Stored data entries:
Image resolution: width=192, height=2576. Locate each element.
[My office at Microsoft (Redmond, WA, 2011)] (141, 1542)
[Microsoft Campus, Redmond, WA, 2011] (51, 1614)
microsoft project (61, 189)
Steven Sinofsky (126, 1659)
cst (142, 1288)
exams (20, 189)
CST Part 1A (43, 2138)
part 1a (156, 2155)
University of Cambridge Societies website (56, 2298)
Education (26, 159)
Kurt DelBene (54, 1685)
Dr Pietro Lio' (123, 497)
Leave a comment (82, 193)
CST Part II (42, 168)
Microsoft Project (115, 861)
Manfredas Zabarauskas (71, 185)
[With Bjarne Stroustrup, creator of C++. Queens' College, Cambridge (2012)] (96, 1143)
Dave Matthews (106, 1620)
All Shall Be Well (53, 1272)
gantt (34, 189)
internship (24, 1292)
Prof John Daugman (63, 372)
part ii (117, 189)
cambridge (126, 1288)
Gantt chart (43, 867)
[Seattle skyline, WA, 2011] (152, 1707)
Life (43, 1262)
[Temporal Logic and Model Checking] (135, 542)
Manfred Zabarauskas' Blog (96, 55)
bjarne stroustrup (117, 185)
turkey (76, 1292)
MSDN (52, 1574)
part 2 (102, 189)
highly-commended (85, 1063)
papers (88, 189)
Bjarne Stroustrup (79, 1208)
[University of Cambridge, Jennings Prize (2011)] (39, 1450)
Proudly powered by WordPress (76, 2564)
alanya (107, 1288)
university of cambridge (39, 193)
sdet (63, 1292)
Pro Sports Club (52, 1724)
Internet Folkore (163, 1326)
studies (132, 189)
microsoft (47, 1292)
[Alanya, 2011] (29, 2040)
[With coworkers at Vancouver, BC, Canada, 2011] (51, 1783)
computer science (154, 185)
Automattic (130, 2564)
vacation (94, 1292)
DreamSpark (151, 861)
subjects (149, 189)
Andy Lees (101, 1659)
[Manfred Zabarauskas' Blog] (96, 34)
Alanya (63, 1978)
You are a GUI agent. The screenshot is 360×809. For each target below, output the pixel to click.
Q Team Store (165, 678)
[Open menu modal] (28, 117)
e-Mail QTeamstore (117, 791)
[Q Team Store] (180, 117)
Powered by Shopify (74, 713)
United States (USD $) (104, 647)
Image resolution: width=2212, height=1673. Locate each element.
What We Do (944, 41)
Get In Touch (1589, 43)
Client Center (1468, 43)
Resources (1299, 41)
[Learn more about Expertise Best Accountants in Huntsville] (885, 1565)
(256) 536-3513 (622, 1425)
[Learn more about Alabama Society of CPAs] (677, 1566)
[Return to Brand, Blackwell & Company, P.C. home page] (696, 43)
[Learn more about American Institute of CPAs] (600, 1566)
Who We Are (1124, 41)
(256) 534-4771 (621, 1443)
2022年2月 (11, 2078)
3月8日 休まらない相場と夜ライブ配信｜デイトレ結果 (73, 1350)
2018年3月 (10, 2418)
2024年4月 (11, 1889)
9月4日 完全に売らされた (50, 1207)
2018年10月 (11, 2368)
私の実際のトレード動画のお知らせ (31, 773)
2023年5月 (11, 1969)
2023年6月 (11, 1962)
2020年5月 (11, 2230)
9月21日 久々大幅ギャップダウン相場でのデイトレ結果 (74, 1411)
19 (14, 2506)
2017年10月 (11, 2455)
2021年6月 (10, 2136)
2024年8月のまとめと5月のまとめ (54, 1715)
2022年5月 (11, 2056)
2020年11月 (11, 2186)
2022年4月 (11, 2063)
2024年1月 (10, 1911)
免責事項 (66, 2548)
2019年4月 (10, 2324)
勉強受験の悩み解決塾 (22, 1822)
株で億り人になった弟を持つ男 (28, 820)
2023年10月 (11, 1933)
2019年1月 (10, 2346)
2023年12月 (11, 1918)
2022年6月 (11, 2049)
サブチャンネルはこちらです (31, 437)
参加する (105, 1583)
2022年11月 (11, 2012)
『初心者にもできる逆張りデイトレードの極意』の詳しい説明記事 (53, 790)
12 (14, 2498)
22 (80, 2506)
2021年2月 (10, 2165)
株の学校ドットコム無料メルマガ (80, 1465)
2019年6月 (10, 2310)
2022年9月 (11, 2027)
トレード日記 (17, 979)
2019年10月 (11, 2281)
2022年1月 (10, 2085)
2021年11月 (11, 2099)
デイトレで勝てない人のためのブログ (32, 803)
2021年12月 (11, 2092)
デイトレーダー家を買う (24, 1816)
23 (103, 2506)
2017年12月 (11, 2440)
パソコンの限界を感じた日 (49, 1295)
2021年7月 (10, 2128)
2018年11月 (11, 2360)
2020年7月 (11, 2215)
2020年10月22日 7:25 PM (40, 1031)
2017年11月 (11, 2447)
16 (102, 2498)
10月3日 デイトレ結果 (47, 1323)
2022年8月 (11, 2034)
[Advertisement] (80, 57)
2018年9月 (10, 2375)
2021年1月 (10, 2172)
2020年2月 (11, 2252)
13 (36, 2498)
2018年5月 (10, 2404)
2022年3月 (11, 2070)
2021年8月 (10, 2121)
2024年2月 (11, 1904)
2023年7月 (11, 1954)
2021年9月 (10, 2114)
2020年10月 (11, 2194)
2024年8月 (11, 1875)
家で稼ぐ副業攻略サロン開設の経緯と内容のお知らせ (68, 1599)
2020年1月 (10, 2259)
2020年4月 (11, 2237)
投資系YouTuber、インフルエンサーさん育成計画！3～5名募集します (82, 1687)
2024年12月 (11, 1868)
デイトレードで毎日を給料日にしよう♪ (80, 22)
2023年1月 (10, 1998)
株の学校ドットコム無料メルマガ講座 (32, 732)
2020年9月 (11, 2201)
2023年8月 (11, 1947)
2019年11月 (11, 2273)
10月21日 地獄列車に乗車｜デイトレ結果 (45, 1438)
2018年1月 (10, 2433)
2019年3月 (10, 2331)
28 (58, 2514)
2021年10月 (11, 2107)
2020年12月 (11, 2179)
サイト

Activity: Your answer should be all lines from the data that contain "Image".

Exercise answer:
Image resolution: width=192, height=2576. Locate each element.
Image resolution: width=2212, height=1673. Locate each element.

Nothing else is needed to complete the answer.